Jiǔzhōu Chūnqiū 九州春秋

Annals of the Nine Regions by 司馬彪

About the work

A fragmentary historical miscellany covering the period from the Yellow Turban Rebellion through the Three Kingdoms, composed by 司馬彪 Sīmǎ Biāo (ca. 240–ca. 306 CE) of the Western Jin dynasty. The work is separate from Sima Biao’s more celebrated Xù-Hànshū 續漢書 (the treatises now appended to the Hòu-Hànshū); it survives only in fragments cited by later encyclopedists and commentators. The Kanripo edition is a reconstruction assembled from these scattered citations.

Tiyao

No tiyao found in source.

Abstract

司馬彪 Sīmǎ Biāo (ca. 240–ca. 306 CE) was a Western Jin prince of the imperial house (a scion of a collateral branch of the Sima clan) who devoted himself to historical scholarship because he was barred from political advancement by a physical blemish. He is best known for his Xù-Hànshū 續漢書 (Continuation of the Han History), whose eight treatises were incorporated into the standard edition of the Hòu-Hànshū 後漢書 in the Song period (Endymion Wilkinson, Chinese History: A New Manual, §§57.2, 47.5.1).

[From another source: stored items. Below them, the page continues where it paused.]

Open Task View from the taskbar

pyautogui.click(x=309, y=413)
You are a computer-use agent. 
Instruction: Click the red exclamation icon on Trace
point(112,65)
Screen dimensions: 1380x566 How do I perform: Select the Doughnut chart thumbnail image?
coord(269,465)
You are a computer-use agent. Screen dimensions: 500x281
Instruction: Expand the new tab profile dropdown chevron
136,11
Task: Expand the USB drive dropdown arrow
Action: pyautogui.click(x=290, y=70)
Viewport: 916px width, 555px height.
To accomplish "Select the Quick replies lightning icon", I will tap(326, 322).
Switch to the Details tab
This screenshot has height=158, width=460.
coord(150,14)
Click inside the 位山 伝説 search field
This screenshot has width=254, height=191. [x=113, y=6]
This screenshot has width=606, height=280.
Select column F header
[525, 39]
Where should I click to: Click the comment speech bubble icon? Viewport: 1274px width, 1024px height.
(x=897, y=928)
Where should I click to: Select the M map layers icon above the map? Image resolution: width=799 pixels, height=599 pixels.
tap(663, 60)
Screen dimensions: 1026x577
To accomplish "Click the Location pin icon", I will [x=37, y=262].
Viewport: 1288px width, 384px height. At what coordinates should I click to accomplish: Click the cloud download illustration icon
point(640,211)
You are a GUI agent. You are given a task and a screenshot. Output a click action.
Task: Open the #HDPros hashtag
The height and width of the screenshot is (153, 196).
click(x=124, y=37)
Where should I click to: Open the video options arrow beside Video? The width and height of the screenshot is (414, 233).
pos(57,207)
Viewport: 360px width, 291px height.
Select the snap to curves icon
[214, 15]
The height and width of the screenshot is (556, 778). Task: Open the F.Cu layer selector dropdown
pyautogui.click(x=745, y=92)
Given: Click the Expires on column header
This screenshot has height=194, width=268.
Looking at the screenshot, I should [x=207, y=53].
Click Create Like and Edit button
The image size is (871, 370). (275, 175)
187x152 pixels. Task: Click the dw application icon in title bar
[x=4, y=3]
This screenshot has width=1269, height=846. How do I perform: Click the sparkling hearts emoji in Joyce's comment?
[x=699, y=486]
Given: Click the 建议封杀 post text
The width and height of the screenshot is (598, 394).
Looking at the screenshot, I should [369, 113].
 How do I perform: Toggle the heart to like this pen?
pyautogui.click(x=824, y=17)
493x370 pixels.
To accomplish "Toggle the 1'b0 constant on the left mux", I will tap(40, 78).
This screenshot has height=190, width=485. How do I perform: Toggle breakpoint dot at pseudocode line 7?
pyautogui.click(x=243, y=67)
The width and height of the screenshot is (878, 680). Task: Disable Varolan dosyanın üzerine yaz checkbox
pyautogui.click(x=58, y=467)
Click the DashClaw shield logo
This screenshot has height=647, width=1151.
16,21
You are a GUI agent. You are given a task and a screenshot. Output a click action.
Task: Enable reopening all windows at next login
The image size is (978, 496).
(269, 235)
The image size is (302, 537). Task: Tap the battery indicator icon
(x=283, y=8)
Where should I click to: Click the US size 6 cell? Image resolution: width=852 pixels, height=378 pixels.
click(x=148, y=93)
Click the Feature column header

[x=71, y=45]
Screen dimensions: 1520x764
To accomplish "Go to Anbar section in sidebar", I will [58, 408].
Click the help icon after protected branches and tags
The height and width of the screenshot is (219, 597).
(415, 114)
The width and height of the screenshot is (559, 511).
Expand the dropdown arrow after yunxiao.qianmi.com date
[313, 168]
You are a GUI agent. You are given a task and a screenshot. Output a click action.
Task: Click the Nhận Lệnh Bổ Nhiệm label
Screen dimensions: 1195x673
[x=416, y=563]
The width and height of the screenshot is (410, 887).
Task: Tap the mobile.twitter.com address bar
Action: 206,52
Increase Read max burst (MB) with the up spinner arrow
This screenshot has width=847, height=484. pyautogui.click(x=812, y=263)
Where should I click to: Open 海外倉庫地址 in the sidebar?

The Jiǔzhōu Chūnqiū 九州春秋 (“Nine Regions” referring to the nine traditional administrative divisions of the Han empire) was a separate historical work. The “nine regions” title signals a comprehensive geographical approach to the history of the late Han. Like the Wèi-Jìn Shìyǔ, it was cited by Péi Sōngzhī in his Sānguózhì commentary and preserved only in fragments. The received Kanripo text (ca. 2,895 lines) is much longer than the first two texts in this division and appears to be a more substantial reconstruction, preserving anecdotes such as the famous “copper-stench” episode about Cui Lie 崔烈 purchasing a Three Excellencies appointment from Emperor Ling of Han 靈帝.

Translations and research

No substantial secondary literature on the 九州春秋 as an independent work. Discussed incidentally in studies of the Sānguózhì and its annotations.